Numéro 12 (1980))

Jean-Marie LE SIDANER

par Jean-Marie Le Sidaner

1) Je rêve d’écrire avec des organes qui n’existent pas, un peu comme le pourrait imaginer un Lamarckein au très scrupuleux délire : avec donc une tête-à-peur, un œil-à-croire, une oreille-à-rire, un bras-de-mort…

2) Ce que je ne parviens pas à saisir c’est par où je tombe de l’écrit. Qu’est-ce qui brusquement dans le texte m’exclut, me force à jouer perdant ma lecture (quant au « commentaire » dont le rôle est, comme le note Foucault de « dire enfin ce qui était articulé silencieusement là-bas. » - L’ordre du discours, p. 27).

Où se trouve la brèche que je n’avais pas remarquée où l’écrit me manque ?

À vrai dire, je ne lis que pour reproduire cette découverte du « trou noir » qui est, pour l’instant, ma seule connaissance possible du vide.
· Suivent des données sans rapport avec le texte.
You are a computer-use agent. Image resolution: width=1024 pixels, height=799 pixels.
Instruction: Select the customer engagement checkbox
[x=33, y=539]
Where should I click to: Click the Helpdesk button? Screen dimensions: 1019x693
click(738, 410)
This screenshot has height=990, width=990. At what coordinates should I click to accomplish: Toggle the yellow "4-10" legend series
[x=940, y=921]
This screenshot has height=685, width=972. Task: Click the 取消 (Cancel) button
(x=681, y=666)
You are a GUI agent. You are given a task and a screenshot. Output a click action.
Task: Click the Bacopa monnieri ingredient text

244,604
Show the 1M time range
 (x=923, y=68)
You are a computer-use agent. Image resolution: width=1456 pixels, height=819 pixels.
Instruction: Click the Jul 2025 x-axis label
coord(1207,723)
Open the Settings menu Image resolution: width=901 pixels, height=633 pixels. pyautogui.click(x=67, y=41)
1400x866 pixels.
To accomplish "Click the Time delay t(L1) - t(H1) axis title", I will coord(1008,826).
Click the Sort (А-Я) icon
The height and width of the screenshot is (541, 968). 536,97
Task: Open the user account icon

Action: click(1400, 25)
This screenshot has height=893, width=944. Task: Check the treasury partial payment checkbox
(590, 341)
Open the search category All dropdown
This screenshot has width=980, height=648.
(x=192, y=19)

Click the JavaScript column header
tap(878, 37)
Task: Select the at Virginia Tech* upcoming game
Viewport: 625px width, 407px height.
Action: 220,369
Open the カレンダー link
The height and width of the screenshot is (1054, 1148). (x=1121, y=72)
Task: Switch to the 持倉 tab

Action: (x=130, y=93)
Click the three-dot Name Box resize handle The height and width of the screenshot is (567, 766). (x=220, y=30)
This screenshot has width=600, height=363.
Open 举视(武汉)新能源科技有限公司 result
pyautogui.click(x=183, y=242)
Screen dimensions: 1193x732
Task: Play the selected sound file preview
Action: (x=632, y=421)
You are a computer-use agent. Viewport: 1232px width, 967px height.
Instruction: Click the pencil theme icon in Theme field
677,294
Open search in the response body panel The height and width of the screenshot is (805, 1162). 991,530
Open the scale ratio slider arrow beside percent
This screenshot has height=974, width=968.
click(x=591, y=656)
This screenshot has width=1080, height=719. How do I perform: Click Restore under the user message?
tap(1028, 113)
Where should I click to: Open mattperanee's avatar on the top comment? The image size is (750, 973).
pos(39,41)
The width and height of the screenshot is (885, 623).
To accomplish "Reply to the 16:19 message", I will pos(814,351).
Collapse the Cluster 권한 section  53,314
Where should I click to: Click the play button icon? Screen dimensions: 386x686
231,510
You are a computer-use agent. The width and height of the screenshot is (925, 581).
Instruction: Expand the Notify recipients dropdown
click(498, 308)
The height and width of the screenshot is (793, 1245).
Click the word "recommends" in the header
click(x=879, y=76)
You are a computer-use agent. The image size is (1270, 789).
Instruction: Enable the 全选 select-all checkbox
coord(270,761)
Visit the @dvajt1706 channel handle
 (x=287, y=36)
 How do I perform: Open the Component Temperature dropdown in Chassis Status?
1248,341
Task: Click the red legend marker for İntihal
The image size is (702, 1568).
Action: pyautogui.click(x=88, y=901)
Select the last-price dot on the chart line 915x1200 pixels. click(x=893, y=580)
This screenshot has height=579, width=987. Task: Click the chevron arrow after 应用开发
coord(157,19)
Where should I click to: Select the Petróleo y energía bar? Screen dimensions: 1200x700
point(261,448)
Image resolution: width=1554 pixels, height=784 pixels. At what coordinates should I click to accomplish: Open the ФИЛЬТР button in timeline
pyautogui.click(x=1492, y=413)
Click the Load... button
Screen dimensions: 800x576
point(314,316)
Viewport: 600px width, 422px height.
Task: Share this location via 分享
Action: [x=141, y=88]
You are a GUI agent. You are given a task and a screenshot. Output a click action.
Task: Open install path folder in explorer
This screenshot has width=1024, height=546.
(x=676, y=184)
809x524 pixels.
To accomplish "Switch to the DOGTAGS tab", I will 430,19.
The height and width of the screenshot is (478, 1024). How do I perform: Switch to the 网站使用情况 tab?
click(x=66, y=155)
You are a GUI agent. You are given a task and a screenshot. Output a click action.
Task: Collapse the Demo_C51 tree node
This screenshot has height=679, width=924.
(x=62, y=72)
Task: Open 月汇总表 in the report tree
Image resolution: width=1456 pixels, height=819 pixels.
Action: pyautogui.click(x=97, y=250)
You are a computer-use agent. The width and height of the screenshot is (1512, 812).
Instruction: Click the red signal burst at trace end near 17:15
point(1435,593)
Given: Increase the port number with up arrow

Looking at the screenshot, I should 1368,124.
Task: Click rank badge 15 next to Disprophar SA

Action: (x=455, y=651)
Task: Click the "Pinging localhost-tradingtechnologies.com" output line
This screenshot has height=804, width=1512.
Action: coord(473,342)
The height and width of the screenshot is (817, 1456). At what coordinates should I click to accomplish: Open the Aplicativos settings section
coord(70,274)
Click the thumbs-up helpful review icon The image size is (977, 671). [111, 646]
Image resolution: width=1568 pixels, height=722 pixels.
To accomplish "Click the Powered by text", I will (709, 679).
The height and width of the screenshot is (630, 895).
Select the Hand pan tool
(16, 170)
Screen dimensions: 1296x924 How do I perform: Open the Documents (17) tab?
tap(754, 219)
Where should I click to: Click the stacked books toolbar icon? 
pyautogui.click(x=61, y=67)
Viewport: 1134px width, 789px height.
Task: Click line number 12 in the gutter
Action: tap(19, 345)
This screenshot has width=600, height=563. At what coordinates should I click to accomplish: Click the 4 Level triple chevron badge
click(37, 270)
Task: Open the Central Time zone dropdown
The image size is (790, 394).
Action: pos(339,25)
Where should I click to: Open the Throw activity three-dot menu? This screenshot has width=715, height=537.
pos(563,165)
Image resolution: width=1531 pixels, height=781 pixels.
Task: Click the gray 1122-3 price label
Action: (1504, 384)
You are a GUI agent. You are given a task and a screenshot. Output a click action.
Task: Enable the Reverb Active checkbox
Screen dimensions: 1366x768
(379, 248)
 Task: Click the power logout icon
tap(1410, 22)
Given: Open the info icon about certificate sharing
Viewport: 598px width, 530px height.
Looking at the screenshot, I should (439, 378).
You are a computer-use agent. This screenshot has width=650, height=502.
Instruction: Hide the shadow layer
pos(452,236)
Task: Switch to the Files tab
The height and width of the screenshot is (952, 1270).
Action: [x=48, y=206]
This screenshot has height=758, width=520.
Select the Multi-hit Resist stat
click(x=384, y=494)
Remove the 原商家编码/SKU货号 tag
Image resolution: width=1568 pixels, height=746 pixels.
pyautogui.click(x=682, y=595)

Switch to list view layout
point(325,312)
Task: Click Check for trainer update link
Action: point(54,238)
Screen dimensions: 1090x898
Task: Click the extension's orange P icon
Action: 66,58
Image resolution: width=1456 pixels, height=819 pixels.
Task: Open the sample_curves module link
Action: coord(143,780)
4) Quant au « théâtre », je ne supporte plus celui qui se fait « entendre » dans les édifices du même nom. C’est bien une question d’orœil : car le mime me semble relever de la même frénésie à vouloir (faire) oublier « la langue de la lecture » par laquelle on n’entend insupportablement que sa langue, non pas soi-même, mais ce bruit un peu caverneux (oui, matrice, images sur les parois…) qui vient des morts de la langue (les rumeurs, les corps, les objets… saisis par le silence du texte, raidis dans la surprise d’apparaitre là, dans la raideur de la langue…).